Top of Data extract

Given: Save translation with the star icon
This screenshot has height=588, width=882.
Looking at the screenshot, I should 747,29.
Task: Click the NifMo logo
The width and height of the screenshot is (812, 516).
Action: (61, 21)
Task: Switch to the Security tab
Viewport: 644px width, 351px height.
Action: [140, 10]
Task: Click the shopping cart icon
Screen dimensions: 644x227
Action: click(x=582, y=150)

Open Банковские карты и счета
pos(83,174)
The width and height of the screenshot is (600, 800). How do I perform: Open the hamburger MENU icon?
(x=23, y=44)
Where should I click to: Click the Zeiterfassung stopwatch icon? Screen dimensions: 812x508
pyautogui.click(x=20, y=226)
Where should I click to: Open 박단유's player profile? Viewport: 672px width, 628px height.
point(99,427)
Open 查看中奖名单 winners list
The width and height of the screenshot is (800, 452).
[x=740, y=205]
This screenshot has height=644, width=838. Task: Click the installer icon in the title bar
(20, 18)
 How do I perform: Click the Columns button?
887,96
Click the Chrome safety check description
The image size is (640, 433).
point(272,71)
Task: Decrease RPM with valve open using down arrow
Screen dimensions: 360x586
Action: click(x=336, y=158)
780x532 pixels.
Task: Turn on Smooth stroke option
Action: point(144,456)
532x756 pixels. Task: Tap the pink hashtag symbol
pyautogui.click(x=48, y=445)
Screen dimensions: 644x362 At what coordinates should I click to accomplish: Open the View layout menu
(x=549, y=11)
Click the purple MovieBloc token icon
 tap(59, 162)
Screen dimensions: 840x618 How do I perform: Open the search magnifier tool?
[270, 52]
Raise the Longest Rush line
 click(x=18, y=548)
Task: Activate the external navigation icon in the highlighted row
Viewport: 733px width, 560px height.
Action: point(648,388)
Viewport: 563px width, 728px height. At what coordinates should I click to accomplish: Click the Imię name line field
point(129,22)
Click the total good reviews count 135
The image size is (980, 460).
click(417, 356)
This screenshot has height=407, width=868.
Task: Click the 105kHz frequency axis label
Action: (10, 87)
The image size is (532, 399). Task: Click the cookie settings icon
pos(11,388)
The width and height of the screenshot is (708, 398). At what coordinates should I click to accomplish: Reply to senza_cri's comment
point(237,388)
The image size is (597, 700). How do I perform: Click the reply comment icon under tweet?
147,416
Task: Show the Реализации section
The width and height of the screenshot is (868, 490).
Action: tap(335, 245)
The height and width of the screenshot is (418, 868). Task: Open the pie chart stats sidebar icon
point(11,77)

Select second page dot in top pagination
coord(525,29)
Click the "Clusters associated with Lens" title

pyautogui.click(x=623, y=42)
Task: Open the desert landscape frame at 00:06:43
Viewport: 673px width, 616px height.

Bottom of Data extract

◆ **What the exercise asks**:
The records need to be set down again without a single difference.

◆ **Result of the task**:
Given: Save translation with the star icon
This screenshot has height=588, width=882.
Looking at the screenshot, I should 747,29.
Task: Click the NifMo logo
The width and height of the screenshot is (812, 516).
Action: (61, 21)
Task: Switch to the Security tab
Viewport: 644px width, 351px height.
Action: [140, 10]
Task: Click the shopping cart icon
Screen dimensions: 644x227
Action: click(x=582, y=150)

Open Банковские карты и счета
pos(83,174)
The width and height of the screenshot is (600, 800). How do I perform: Open the hamburger MENU icon?
(x=23, y=44)
Where should I click to: Click the Zeiterfassung stopwatch icon? Screen dimensions: 812x508
pyautogui.click(x=20, y=226)
Where should I click to: Open 박단유's player profile? Viewport: 672px width, 628px height.
point(99,427)
Open 查看中奖名单 winners list
The width and height of the screenshot is (800, 452).
[x=740, y=205]
This screenshot has height=644, width=838. Task: Click the installer icon in the title bar
(20, 18)
 How do I perform: Click the Columns button?
887,96
Click the Chrome safety check description
The image size is (640, 433).
point(272,71)
Task: Decrease RPM with valve open using down arrow
Screen dimensions: 360x586
Action: click(x=336, y=158)
780x532 pixels.
Task: Turn on Smooth stroke option
Action: point(144,456)
532x756 pixels. Task: Tap the pink hashtag symbol
pyautogui.click(x=48, y=445)
Screen dimensions: 644x362 At what coordinates should I click to accomplish: Open the View layout menu
(x=549, y=11)
Click the purple MovieBloc token icon
 tap(59, 162)
Screen dimensions: 840x618 How do I perform: Open the search magnifier tool?
[270, 52]
Raise the Longest Rush line
 click(x=18, y=548)
Task: Activate the external navigation icon in the highlighted row
Viewport: 733px width, 560px height.
Action: point(648,388)
Viewport: 563px width, 728px height. At what coordinates should I click to accomplish: Click the Imię name line field
point(129,22)
Click the total good reviews count 135
The image size is (980, 460).
click(417, 356)
This screenshot has height=407, width=868.
Task: Click the 105kHz frequency axis label
Action: (10, 87)
The image size is (532, 399). Task: Click the cookie settings icon
pos(11,388)
The width and height of the screenshot is (708, 398). At what coordinates should I click to accomplish: Reply to senza_cri's comment
point(237,388)
The image size is (597, 700). How do I perform: Click the reply comment icon under tweet?
147,416
Task: Show the Реализации section
The width and height of the screenshot is (868, 490).
Action: tap(335, 245)
The height and width of the screenshot is (418, 868). Task: Open the pie chart stats sidebar icon
point(11,77)

Select second page dot in top pagination
coord(525,29)
Click the "Clusters associated with Lens" title

pyautogui.click(x=623, y=42)
Task: Open the desert landscape frame at 00:06:43
Viewport: 673px width, 616px height.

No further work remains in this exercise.